Why use it in BGP? It is used for loop detection. And that is the major reason why AP paths, sorry, AS numbers are actually manipulated. The other thing we do in BGP is use it as a pathmetric calculation. Because you are in inter-domain space, the usual at administrative metrics in your favourite IGP of choice don't work. Your metrics are not mine. We don't expose that level of domain routing policy. Instead, we expose a very crude method of the shortest path by default wins. The first one we use is peer identification, you actually like to know who your partner is setting up a BGP selection. The way you can do it is making sure the AS numbers get exchanged for the ones you expect.

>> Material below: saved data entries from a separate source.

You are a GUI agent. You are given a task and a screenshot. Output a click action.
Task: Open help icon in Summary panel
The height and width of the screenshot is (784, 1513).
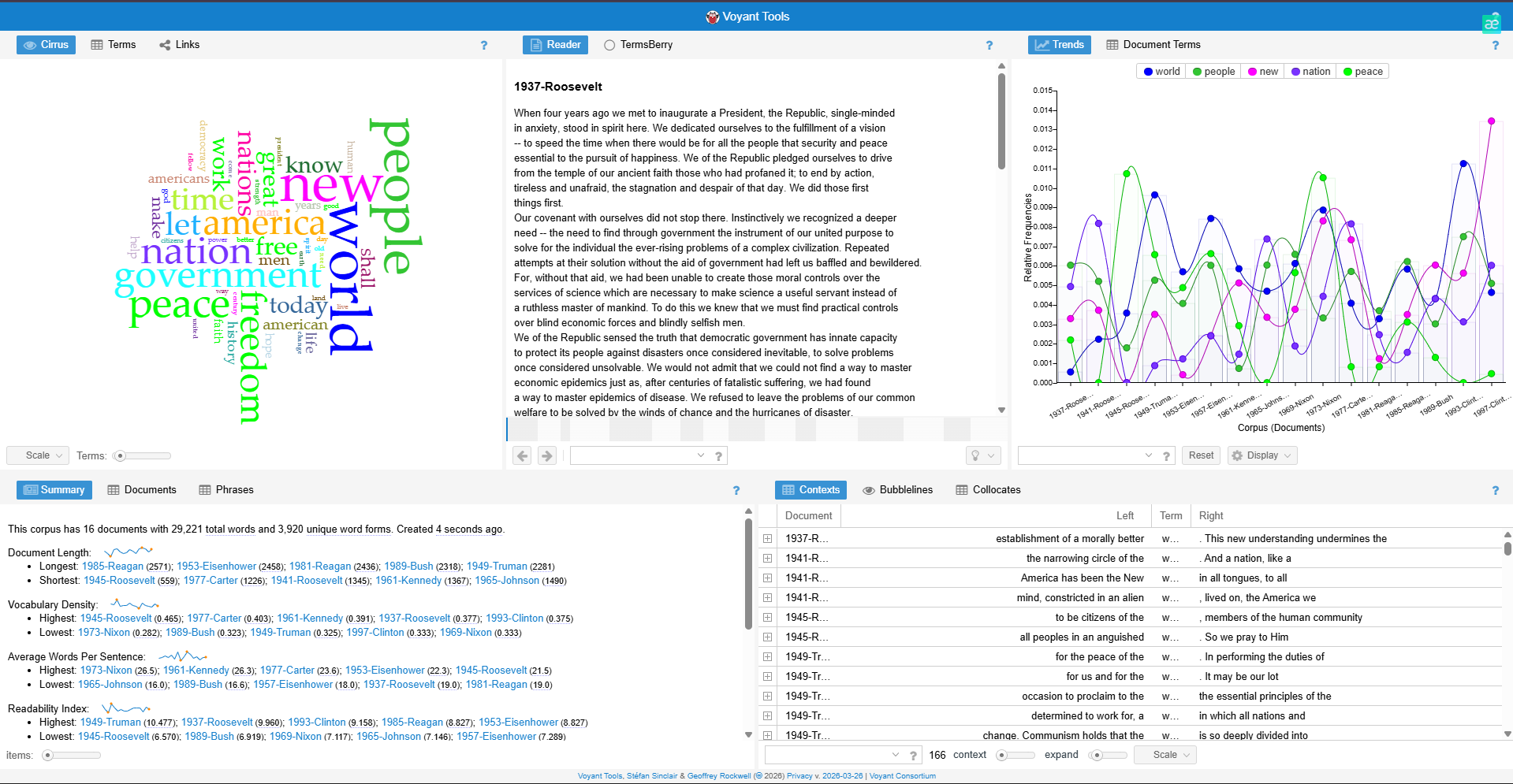pos(736,490)
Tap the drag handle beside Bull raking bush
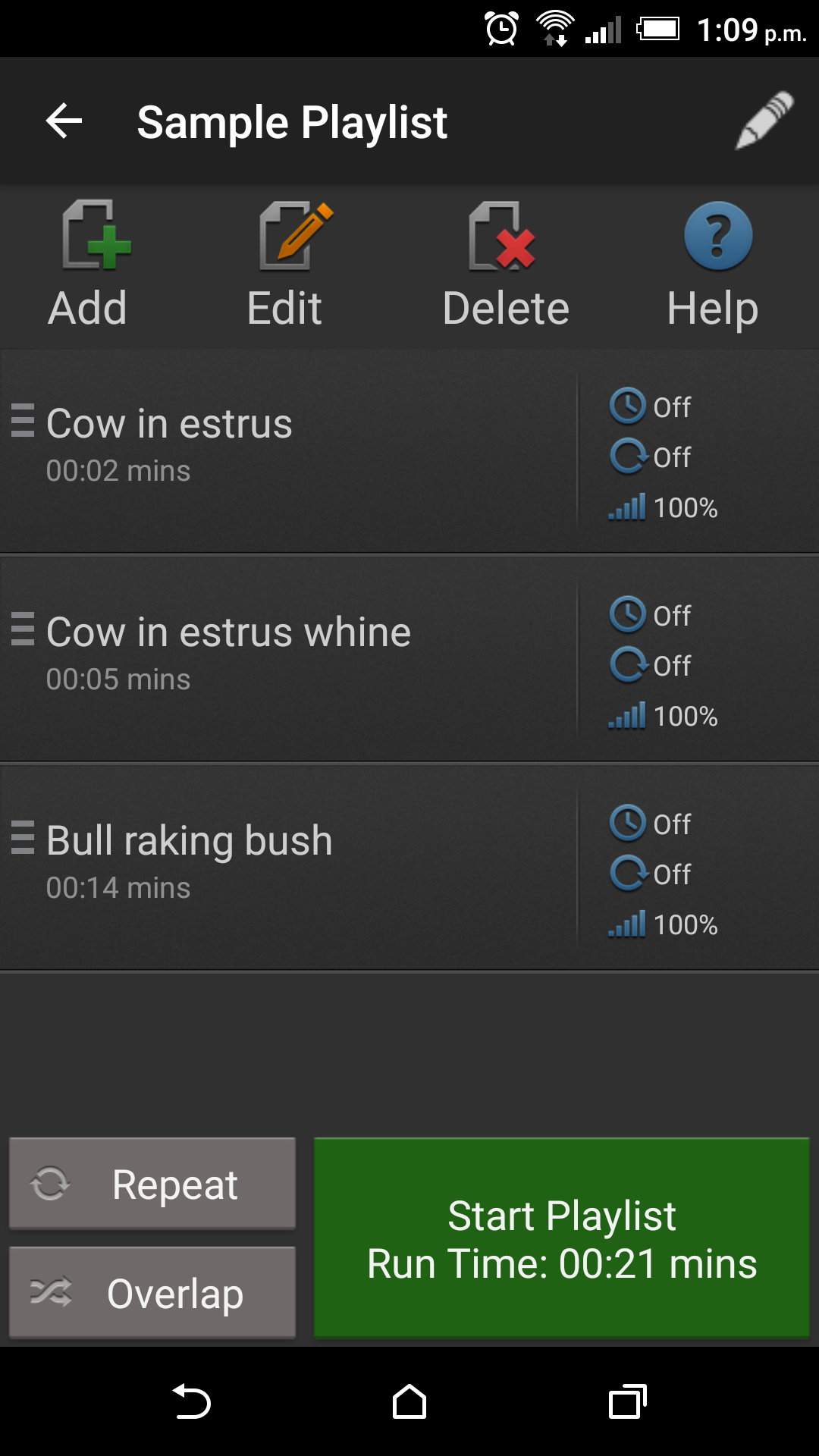This screenshot has width=819, height=1456. (x=23, y=837)
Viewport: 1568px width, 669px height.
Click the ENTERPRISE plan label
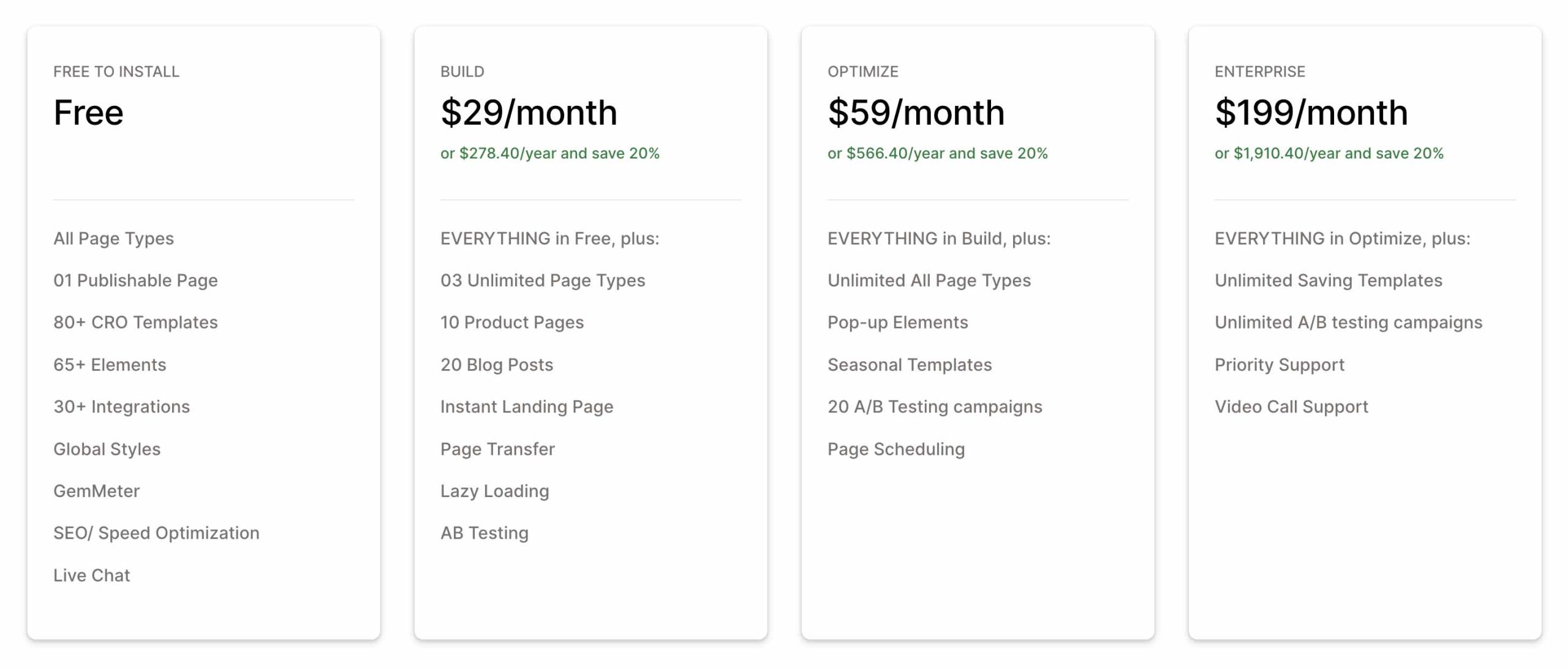pyautogui.click(x=1259, y=72)
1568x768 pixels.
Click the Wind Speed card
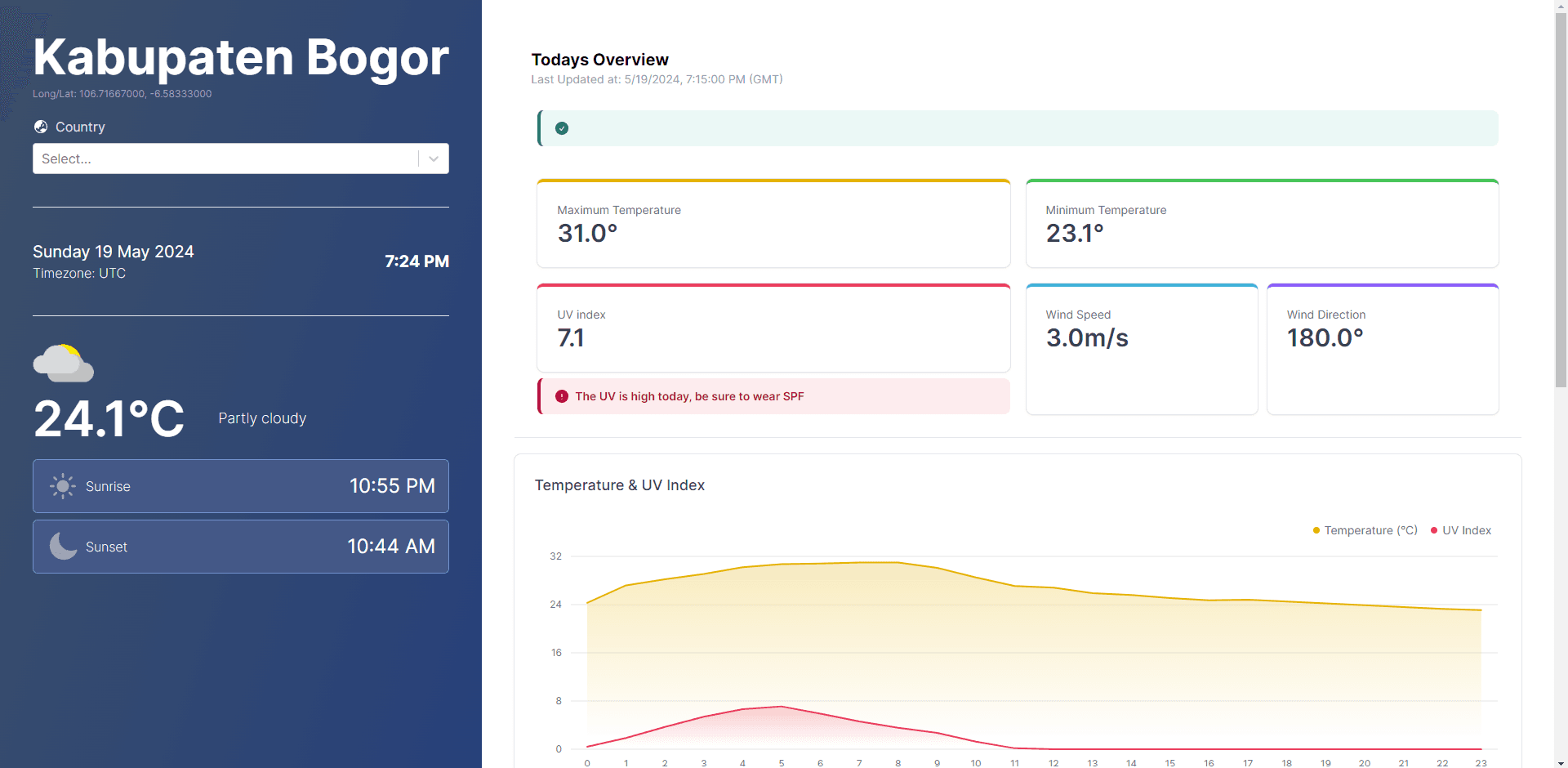pos(1141,350)

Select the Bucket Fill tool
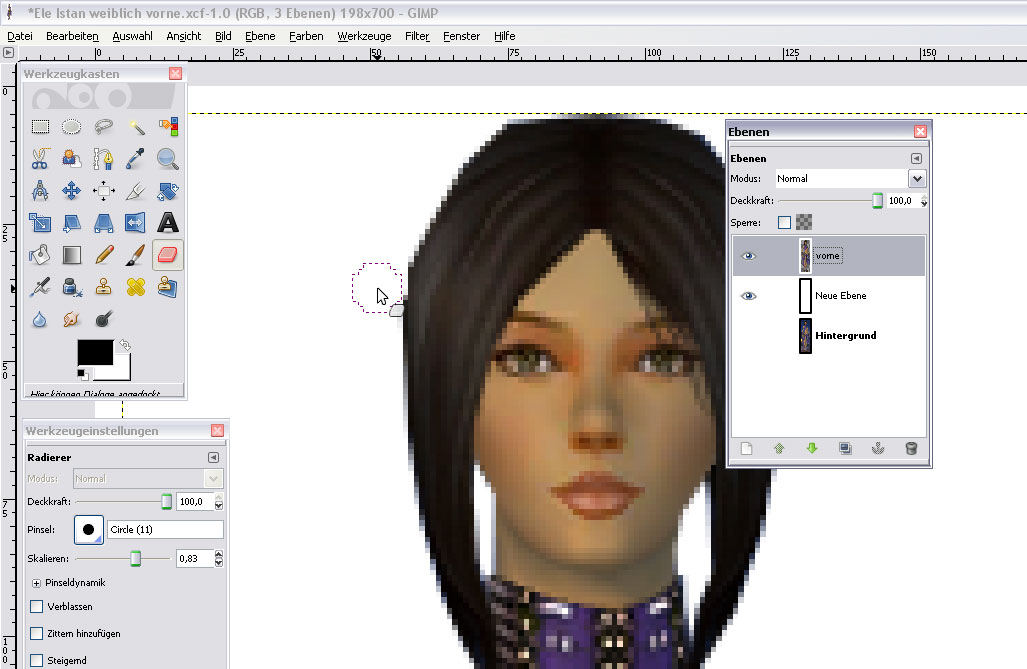pyautogui.click(x=40, y=255)
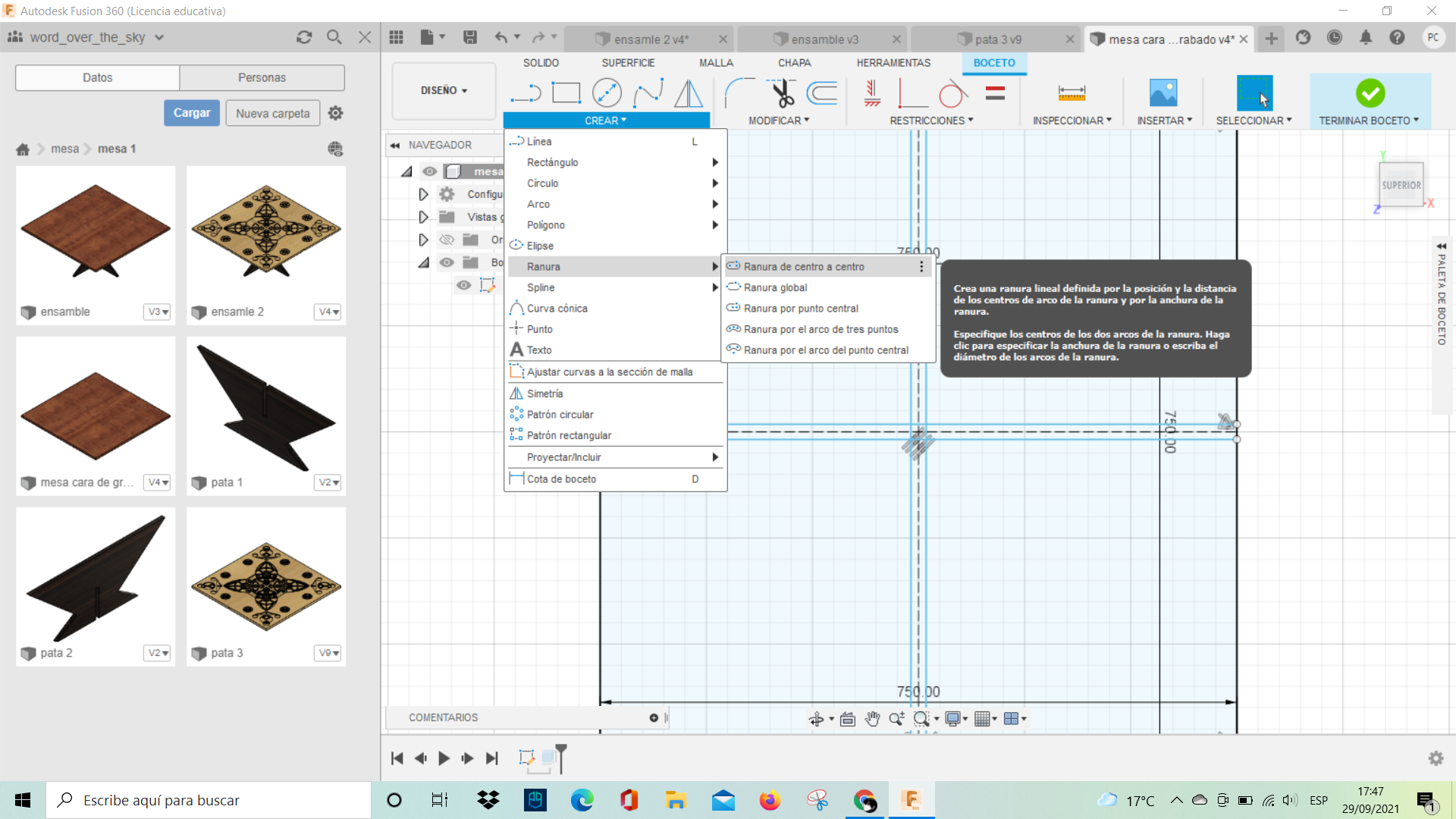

That was then, this is now. And out of those 65,000, 65,536 numbers, the IETF has reserved 1,026. IANA has got 16,384 left in its pool and either allocated or in the process from the RIRs or the other 48,126. You have been busy and you are chewing numbers, congratulations.
Colour, light, and numbers - this is the coloured version of the same thing, each stack is 256 AS numbers, the blues are in the routing table, the reds have gone into the great AS retirement home in the sky and the greens are the ones I think the RIRs still own in their pool. What is interesting is even now, out of every sort of block of 256, we only get to see around 192 or 193 ASes in the routing table. Even now, you don't use all the AS numbers. I suspect that the rest are actually being used in MPLS VPN, ID, because you can stuff an AS number in the identification field.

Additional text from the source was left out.